_Given instruction_. Could you turn all of the data below into a numbered list, with the blank lines left out?

_Data to use_.
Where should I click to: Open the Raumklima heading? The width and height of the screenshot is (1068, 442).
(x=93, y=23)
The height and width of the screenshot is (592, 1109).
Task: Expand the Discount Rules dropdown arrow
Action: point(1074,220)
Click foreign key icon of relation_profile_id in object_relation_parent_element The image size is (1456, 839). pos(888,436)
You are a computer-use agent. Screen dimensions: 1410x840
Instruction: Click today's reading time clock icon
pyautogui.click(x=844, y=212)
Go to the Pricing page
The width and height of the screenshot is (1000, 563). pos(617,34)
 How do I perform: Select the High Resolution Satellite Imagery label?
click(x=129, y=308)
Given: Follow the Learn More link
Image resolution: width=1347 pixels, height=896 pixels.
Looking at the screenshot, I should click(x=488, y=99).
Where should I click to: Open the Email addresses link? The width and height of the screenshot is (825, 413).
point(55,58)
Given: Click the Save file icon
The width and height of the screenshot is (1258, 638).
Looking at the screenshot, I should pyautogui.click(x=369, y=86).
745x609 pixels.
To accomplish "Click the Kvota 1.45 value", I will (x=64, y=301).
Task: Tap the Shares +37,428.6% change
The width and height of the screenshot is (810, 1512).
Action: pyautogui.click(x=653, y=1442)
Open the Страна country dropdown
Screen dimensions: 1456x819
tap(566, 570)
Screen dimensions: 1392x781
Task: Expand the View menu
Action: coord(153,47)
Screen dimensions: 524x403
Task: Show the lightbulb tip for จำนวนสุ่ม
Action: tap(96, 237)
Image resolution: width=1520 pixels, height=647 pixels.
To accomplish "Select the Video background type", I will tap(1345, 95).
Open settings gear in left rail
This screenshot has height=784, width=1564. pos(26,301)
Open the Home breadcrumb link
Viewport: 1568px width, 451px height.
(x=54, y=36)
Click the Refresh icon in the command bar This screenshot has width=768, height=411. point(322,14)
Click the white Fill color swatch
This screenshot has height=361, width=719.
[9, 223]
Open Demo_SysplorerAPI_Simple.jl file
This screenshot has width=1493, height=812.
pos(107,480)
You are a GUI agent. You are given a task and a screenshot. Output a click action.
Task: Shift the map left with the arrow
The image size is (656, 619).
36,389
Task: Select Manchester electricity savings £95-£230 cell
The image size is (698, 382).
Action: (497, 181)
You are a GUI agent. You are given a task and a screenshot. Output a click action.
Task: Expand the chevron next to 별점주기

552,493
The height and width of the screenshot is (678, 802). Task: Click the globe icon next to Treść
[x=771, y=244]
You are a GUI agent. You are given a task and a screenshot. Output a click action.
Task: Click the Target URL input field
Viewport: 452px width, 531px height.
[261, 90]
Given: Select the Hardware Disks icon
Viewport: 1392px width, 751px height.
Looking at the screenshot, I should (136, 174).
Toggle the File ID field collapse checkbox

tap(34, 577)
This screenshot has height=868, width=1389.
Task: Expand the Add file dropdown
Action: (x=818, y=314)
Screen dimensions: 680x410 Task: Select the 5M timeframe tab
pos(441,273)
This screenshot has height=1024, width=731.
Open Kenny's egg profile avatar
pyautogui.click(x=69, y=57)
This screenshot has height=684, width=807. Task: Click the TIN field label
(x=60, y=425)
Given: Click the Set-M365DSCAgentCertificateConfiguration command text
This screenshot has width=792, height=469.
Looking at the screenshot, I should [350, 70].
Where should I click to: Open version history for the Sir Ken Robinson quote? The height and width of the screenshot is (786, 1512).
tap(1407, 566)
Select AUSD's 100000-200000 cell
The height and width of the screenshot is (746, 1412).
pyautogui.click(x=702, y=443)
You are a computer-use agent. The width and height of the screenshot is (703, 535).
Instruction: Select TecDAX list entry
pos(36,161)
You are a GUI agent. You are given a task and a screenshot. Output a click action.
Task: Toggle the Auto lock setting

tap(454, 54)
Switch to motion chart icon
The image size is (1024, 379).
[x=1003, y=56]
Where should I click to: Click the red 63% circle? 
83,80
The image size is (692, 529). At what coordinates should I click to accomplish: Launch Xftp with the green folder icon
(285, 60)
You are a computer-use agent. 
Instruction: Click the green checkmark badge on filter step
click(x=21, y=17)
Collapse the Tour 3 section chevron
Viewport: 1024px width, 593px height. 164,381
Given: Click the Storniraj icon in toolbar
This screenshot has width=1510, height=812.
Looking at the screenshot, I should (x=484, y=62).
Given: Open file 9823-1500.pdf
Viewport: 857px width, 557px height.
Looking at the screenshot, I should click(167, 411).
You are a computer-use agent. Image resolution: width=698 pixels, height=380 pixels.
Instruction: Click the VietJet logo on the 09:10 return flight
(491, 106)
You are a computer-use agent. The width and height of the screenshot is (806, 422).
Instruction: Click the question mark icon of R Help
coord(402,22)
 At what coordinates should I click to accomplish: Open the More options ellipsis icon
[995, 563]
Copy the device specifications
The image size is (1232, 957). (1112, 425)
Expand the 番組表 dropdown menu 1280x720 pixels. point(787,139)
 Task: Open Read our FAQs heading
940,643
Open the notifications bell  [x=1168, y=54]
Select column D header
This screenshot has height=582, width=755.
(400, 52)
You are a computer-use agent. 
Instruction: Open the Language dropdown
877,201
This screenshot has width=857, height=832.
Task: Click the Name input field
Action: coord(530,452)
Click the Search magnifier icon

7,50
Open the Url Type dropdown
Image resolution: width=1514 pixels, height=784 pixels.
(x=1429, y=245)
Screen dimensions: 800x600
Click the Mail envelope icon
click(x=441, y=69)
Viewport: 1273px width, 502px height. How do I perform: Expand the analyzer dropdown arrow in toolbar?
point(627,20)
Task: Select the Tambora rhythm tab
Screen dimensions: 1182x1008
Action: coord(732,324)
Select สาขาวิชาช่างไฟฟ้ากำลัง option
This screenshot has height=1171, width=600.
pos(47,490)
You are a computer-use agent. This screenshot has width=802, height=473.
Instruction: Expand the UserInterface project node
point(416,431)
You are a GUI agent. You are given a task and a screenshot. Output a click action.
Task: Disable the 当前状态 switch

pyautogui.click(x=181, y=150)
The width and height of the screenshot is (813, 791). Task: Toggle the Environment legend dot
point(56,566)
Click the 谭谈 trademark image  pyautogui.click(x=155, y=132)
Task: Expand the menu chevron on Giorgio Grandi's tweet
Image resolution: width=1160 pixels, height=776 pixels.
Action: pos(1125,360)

_Result_.
1. Where should I click to: Open the Raumklima heading? The width and height of the screenshot is (1068, 442).
2. (x=93, y=23)
3. The height and width of the screenshot is (592, 1109).
4. Task: Expand the Discount Rules dropdown arrow
5. Action: point(1074,220)
6. Click foreign key icon of relation_profile_id in object_relation_parent_element The image size is (1456, 839). pos(888,436)
7. You are a computer-use agent. Screen dimensions: 1410x840
8. Instruction: Click today's reading time clock icon
9. pyautogui.click(x=844, y=212)
10. Go to the Pricing page
11. The width and height of the screenshot is (1000, 563). pos(617,34)
12.  How do I perform: Select the High Resolution Satellite Imagery label?
13. click(x=129, y=308)
14. Given: Follow the Learn More link
15. Image resolution: width=1347 pixels, height=896 pixels.
16. Looking at the screenshot, I should click(x=488, y=99).
17. Where should I click to: Open the Email addresses link? The width and height of the screenshot is (825, 413).
18. point(55,58)
19. Given: Click the Save file icon
20. The width and height of the screenshot is (1258, 638).
21. Looking at the screenshot, I should pyautogui.click(x=369, y=86).
22. 745x609 pixels.
23. To accomplish "Click the Kvota 1.45 value", I will (x=64, y=301).
24. Task: Tap the Shares +37,428.6% change
25. The width and height of the screenshot is (810, 1512).
26. Action: pyautogui.click(x=653, y=1442)
27. Open the Страна country dropdown
28. Screen dimensions: 1456x819
29. tap(566, 570)
30. Screen dimensions: 1392x781
31. Task: Expand the View menu
32. Action: coord(153,47)
33. Screen dimensions: 524x403
34. Task: Show the lightbulb tip for จำนวนสุ่ม
35. Action: tap(96, 237)
36. Image resolution: width=1520 pixels, height=647 pixels.
37. To accomplish "Select the Video background type", I will tap(1345, 95).
38. Open settings gear in left rail
39. This screenshot has height=784, width=1564. pos(26,301)
40. Open the Home breadcrumb link
41. Viewport: 1568px width, 451px height.
42. (x=54, y=36)
43. Click the Refresh icon in the command bar This screenshot has width=768, height=411. point(322,14)
44. Click the white Fill color swatch
45. This screenshot has height=361, width=719.
46. [9, 223]
47. Open Demo_SysplorerAPI_Simple.jl file
48. This screenshot has width=1493, height=812.
49. pos(107,480)
50. You are a GUI agent. You are given a task and a screenshot. Output a click action.
51. Task: Shift the map left with the arrow
52. The image size is (656, 619).
53. 36,389
54. Task: Select Manchester electricity savings £95-£230 cell
55. The image size is (698, 382).
56. Action: (497, 181)
57. You are a GUI agent. You are given a task and a screenshot. Output a click action.
58. Task: Expand the chevron next to 별점주기
59. 552,493
60. The height and width of the screenshot is (678, 802). Task: Click the globe icon next to Treść
61. [x=771, y=244]
62. You are a GUI agent. You are given a task and a screenshot. Output a click action.
63. Task: Click the Target URL input field
64. Viewport: 452px width, 531px height.
65. [261, 90]
66. Given: Select the Hardware Disks icon
67. Viewport: 1392px width, 751px height.
68. Looking at the screenshot, I should (136, 174).
69. Toggle the File ID field collapse checkbox
70. tap(34, 577)
71. This screenshot has height=868, width=1389.
72. Task: Expand the Add file dropdown
73. Action: (x=818, y=314)
74. Screen dimensions: 680x410 Task: Select the 5M timeframe tab
75. pos(441,273)
76. This screenshot has height=1024, width=731.
77. Open Kenny's egg profile avatar
78. pyautogui.click(x=69, y=57)
79. This screenshot has height=684, width=807. Task: Click the TIN field label
80. (x=60, y=425)
81. Given: Click the Set-M365DSCAgentCertificateConfiguration command text
82. This screenshot has width=792, height=469.
83. Looking at the screenshot, I should [350, 70].
84. Where should I click to: Open version history for the Sir Ken Robinson quote? The height and width of the screenshot is (786, 1512).
85. tap(1407, 566)
86. Select AUSD's 100000-200000 cell
87. The height and width of the screenshot is (746, 1412).
88. pyautogui.click(x=702, y=443)
89. You are a computer-use agent. The width and height of the screenshot is (703, 535).
90. Instruction: Select TecDAX list entry
91. pos(36,161)
92. You are a GUI agent. You are given a task and a screenshot. Output a click action.
93. Task: Toggle the Auto lock setting
94. tap(454, 54)
95. Switch to motion chart icon
96. The image size is (1024, 379).
97. [x=1003, y=56]
98. Where should I click to: Click the red 63% circle? 
99. 83,80
100. The image size is (692, 529). At what coordinates should I click to accomplish: Launch Xftp with the green folder icon
101. (285, 60)
102. You are a computer-use agent. 
103. Instruction: Click the green checkmark badge on filter step
104. click(x=21, y=17)
105. Collapse the Tour 3 section chevron
106. Viewport: 1024px width, 593px height. 164,381
107. Given: Click the Storniraj icon in toolbar
108. This screenshot has width=1510, height=812.
109. Looking at the screenshot, I should (x=484, y=62).
110. Given: Open file 9823-1500.pdf
111. Viewport: 857px width, 557px height.
112. Looking at the screenshot, I should click(167, 411).
113. You are a computer-use agent. Image resolution: width=698 pixels, height=380 pixels.
114. Instruction: Click the VietJet logo on the 09:10 return flight
115. (491, 106)
116. You are a computer-use agent. The width and height of the screenshot is (806, 422).
117. Instruction: Click the question mark icon of R Help
118. coord(402,22)
119.  At what coordinates should I click to accomplish: Open the More options ellipsis icon
120. [995, 563]
121. Copy the device specifications
122. The image size is (1232, 957). (1112, 425)
123. Expand the 番組表 dropdown menu 1280x720 pixels. point(787,139)
124.  Task: Open Read our FAQs heading
125. 940,643
126. Open the notifications bell  [x=1168, y=54]
127. Select column D header
128. This screenshot has height=582, width=755.
129. (400, 52)
130. You are a computer-use agent. 
131. Instruction: Open the Language dropdown
132. 877,201
133. This screenshot has width=857, height=832.
134. Task: Click the Name input field
135. Action: coord(530,452)
136. Click the Search magnifier icon
137. 7,50
138. Open the Url Type dropdown
139. Image resolution: width=1514 pixels, height=784 pixels.
140. (x=1429, y=245)
141. Screen dimensions: 800x600
142. Click the Mail envelope icon
143. click(x=441, y=69)
144. Viewport: 1273px width, 502px height. How do I perform: Expand the analyzer dropdown arrow in toolbar?
145. point(627,20)
146. Task: Select the Tambora rhythm tab
147. Screen dimensions: 1182x1008
148. Action: coord(732,324)
149. Select สาขาวิชาช่างไฟฟ้ากำลัง option
150. This screenshot has height=1171, width=600.
151. pos(47,490)
152. You are a computer-use agent. This screenshot has width=802, height=473.
153. Instruction: Expand the UserInterface project node
154. point(416,431)
155. You are a GUI agent. You are given a task and a screenshot. Output a click action.
156. Task: Disable the 当前状态 switch
157. pyautogui.click(x=181, y=150)
158. The width and height of the screenshot is (813, 791). Task: Toggle the Environment legend dot
159. point(56,566)
160. Click the 谭谈 trademark image  pyautogui.click(x=155, y=132)
161. Task: Expand the menu chevron on Giorgio Grandi's tweet
162. Image resolution: width=1160 pixels, height=776 pixels.
163. Action: pos(1125,360)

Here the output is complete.